In 1976 the students of Lama Thubten Yeshe founded the Manjushri Institute, a registered charitable company with Lama Yeshe as the spiritual director and purchased the assets of Conishead Priory, a neglected Victorian mansion in Ulverston, Cumbria, England for the price of £70,000. In the same year Lama Thubten Yeshe and Lama Zopa Rinpoche visited Geshe Kelsang Gyatso in India and invited him to teach at the Manjushri Institute, which was a part of their FPMT network. According to David Kay, they sought the advice of the 14th Dalai Lama when choosing Geshe Kelsang.
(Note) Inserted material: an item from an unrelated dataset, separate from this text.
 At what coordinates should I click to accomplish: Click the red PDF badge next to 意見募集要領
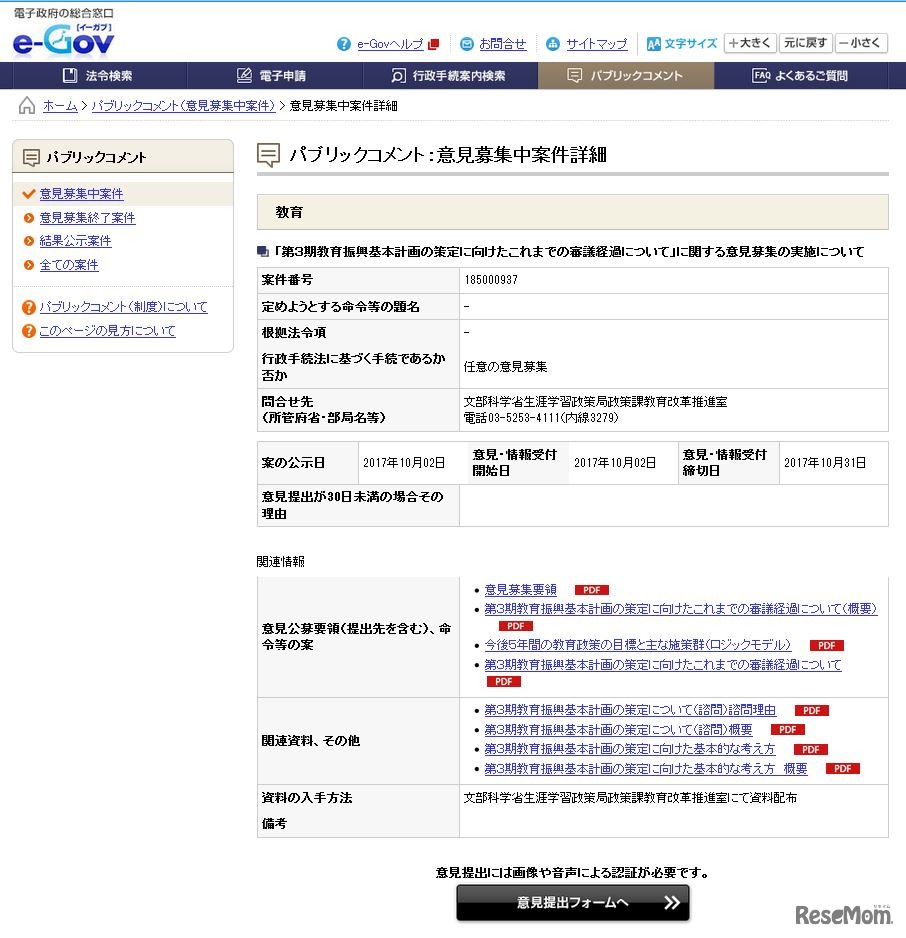(x=590, y=589)

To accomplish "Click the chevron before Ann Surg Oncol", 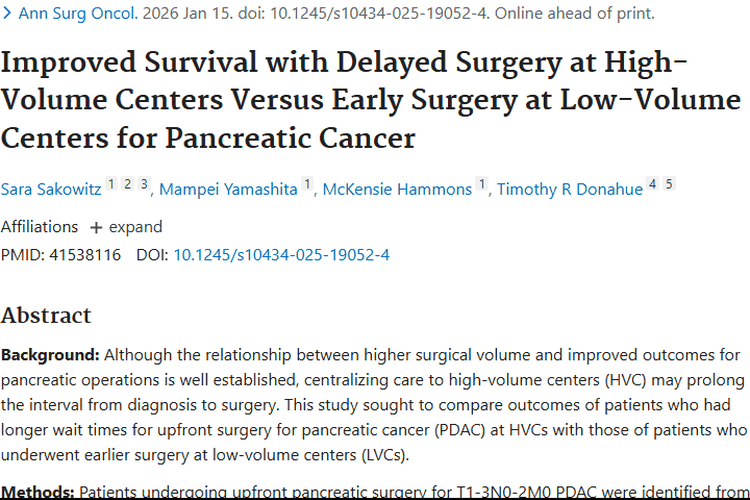I will pyautogui.click(x=8, y=14).
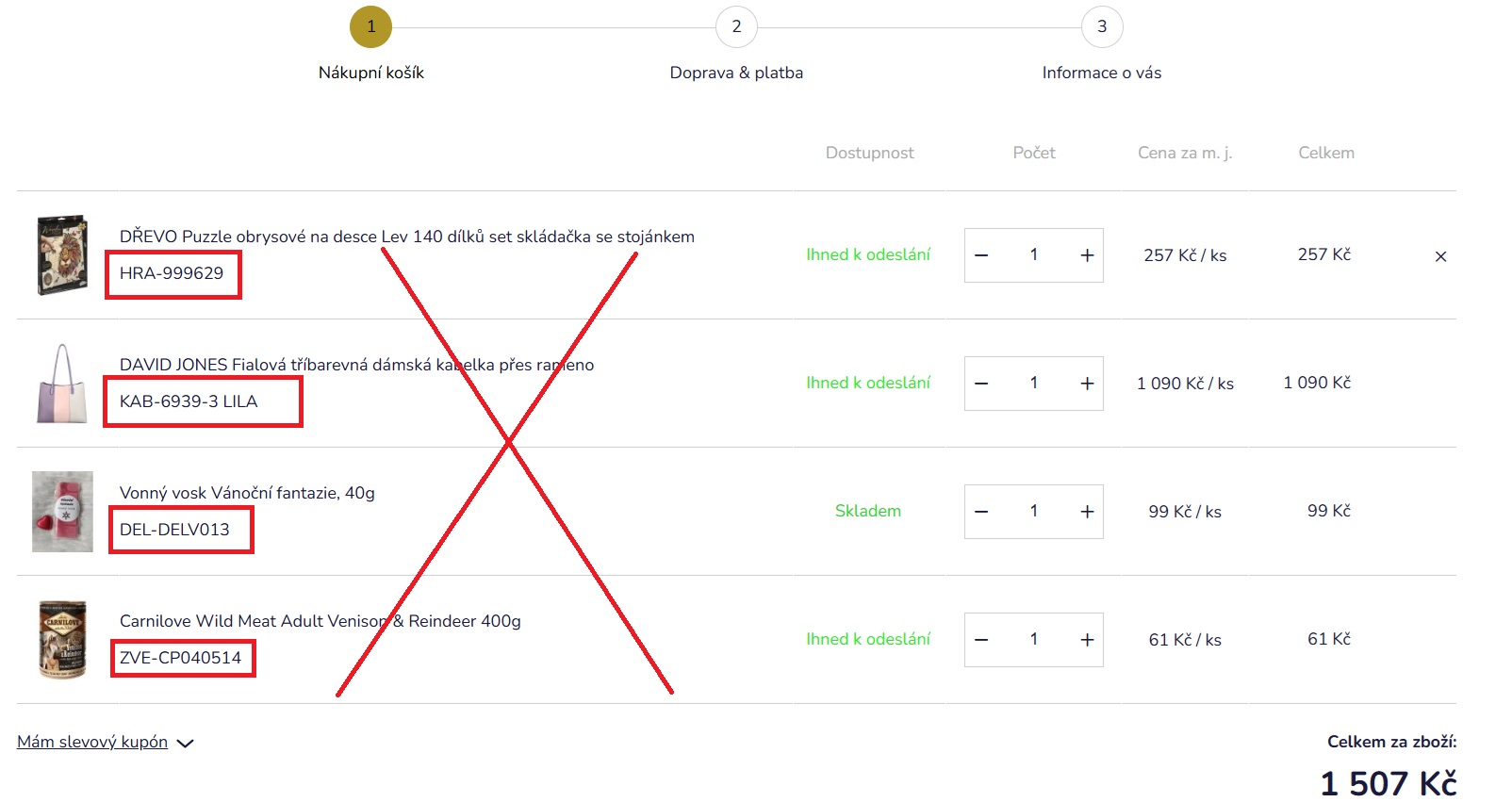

At first Geshe Kelsang appears to have been reluctant to accept this invitation, but "Lama Yeshe requested Kyabje Trijang Rinpoche [Geshe Kelsang's Teacher] to ask Geshe Kelsang to become Resident Teacher of Manjushri Institute. Geshe Kelsang later recounted that Kyabje Trijang Rinpoche asked him to go to England, teach Shantideva's Guide to the Bodhisattva's Way of Life, Chandrakirti's Guide to the Middle Way and Lamrim, and then check whether there was any meaning in his continuing to stay."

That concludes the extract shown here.